* **Stated problem**:
Locate every line in the listing below that contains the word "pixels", and copy each of those lines.

___

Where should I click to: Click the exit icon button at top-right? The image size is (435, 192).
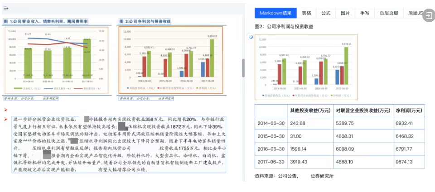coord(428,17)
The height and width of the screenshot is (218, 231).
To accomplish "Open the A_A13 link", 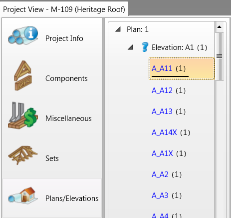I will (162, 112).
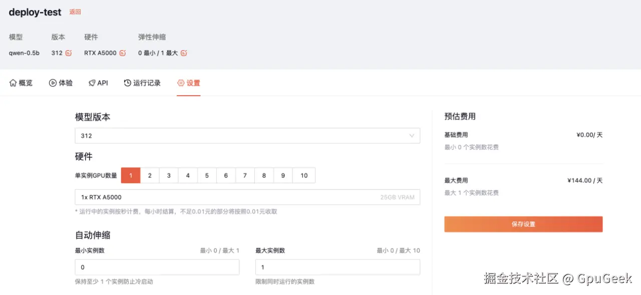Select GPU count 10 per instance

pyautogui.click(x=303, y=175)
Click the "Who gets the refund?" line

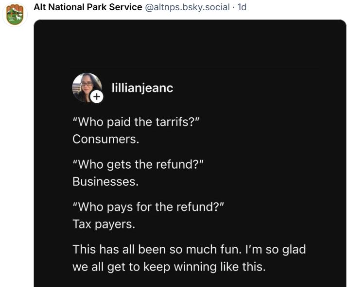click(138, 164)
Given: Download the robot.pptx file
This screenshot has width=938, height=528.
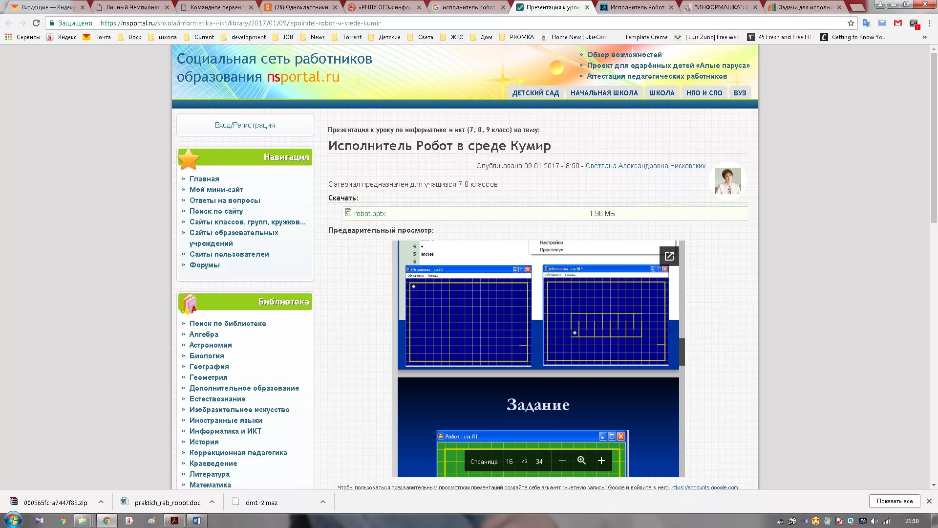Looking at the screenshot, I should click(x=369, y=214).
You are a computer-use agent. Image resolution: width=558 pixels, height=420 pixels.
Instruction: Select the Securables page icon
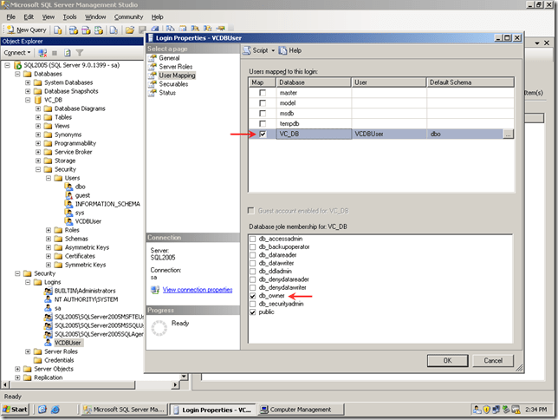pos(152,84)
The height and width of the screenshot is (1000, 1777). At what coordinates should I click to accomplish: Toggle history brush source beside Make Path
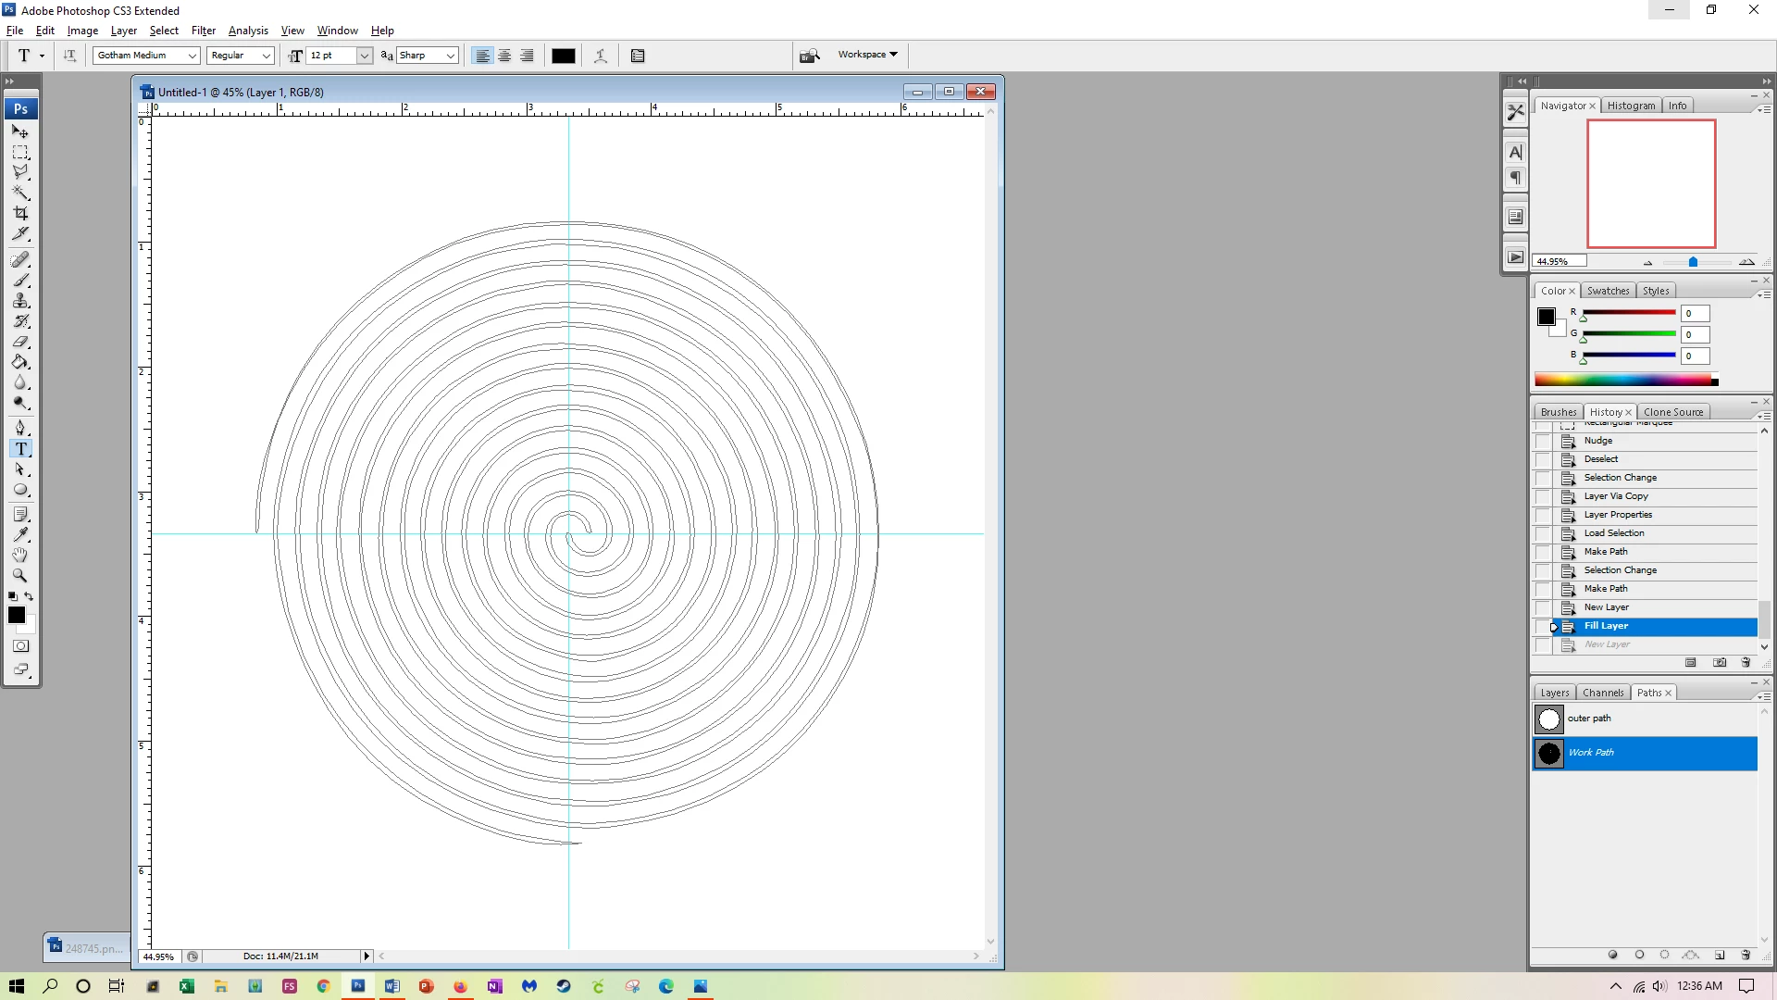click(1542, 552)
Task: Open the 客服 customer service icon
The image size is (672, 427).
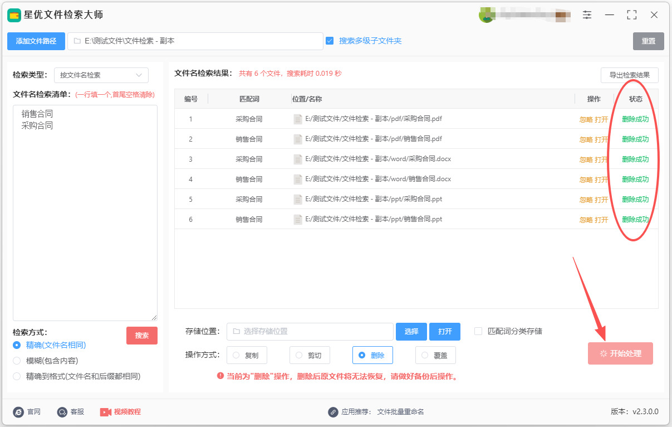Action: click(62, 412)
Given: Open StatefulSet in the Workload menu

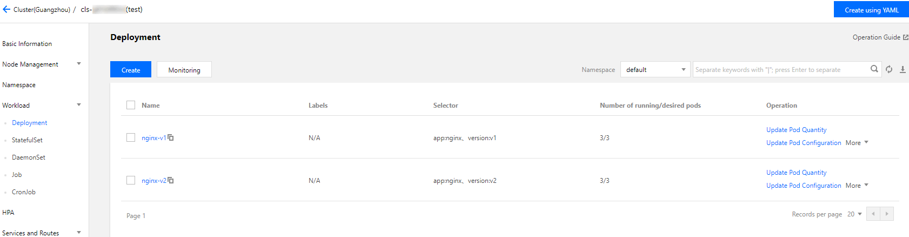Looking at the screenshot, I should [x=27, y=140].
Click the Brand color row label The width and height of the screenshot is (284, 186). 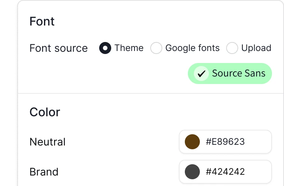pos(44,172)
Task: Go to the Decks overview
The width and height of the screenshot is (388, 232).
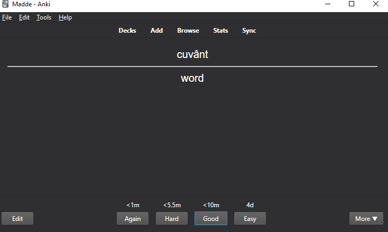Action: (x=127, y=31)
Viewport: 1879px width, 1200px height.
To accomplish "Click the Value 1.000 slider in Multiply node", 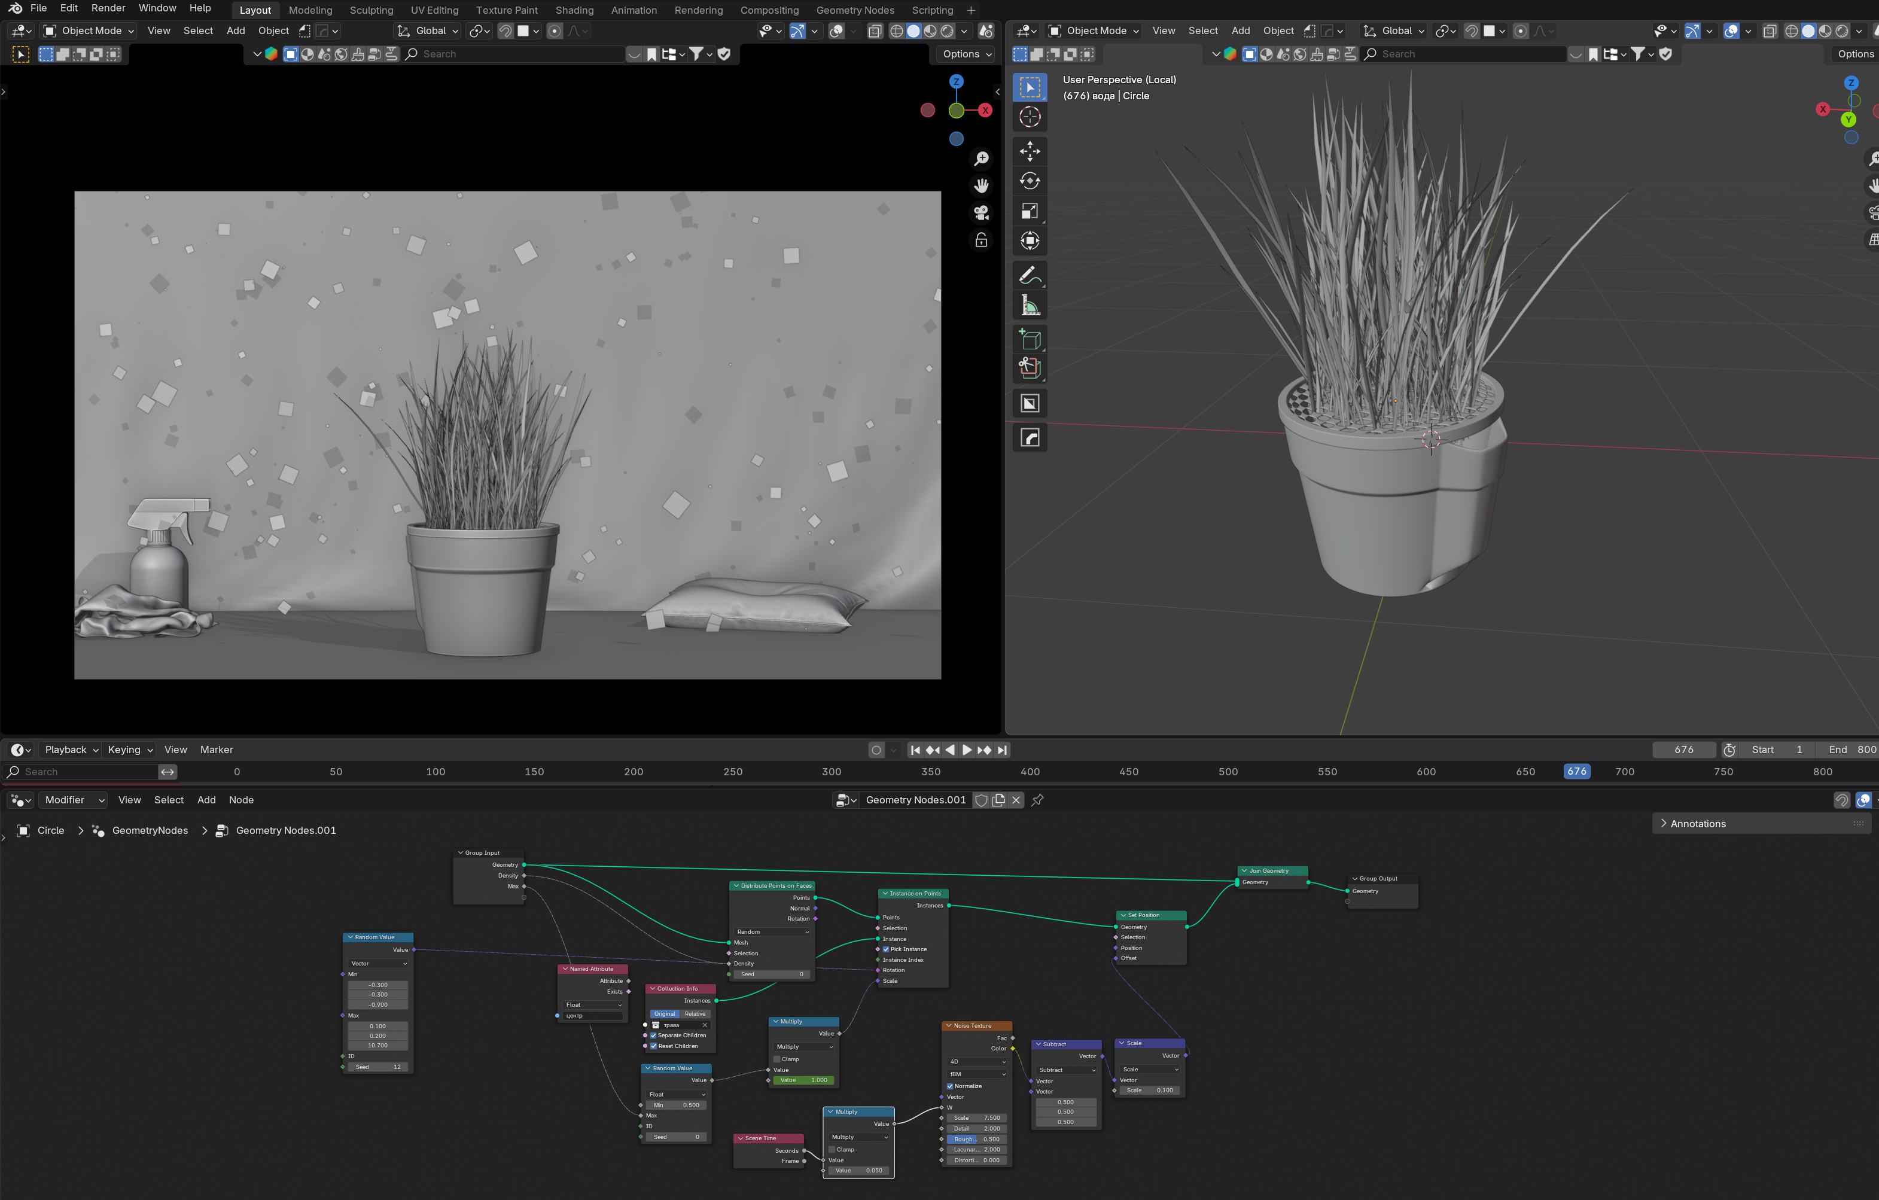I will [x=804, y=1081].
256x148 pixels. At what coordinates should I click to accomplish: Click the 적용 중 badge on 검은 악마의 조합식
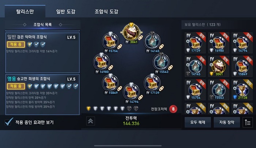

___

* **The output**:
You are a computer-use agent. Image resolution: width=558 pixels, height=420 pixels.
256x148 pixels. At what coordinates should I click to accomplish: Click the 적용 중 badge on 검은 악마의 조합식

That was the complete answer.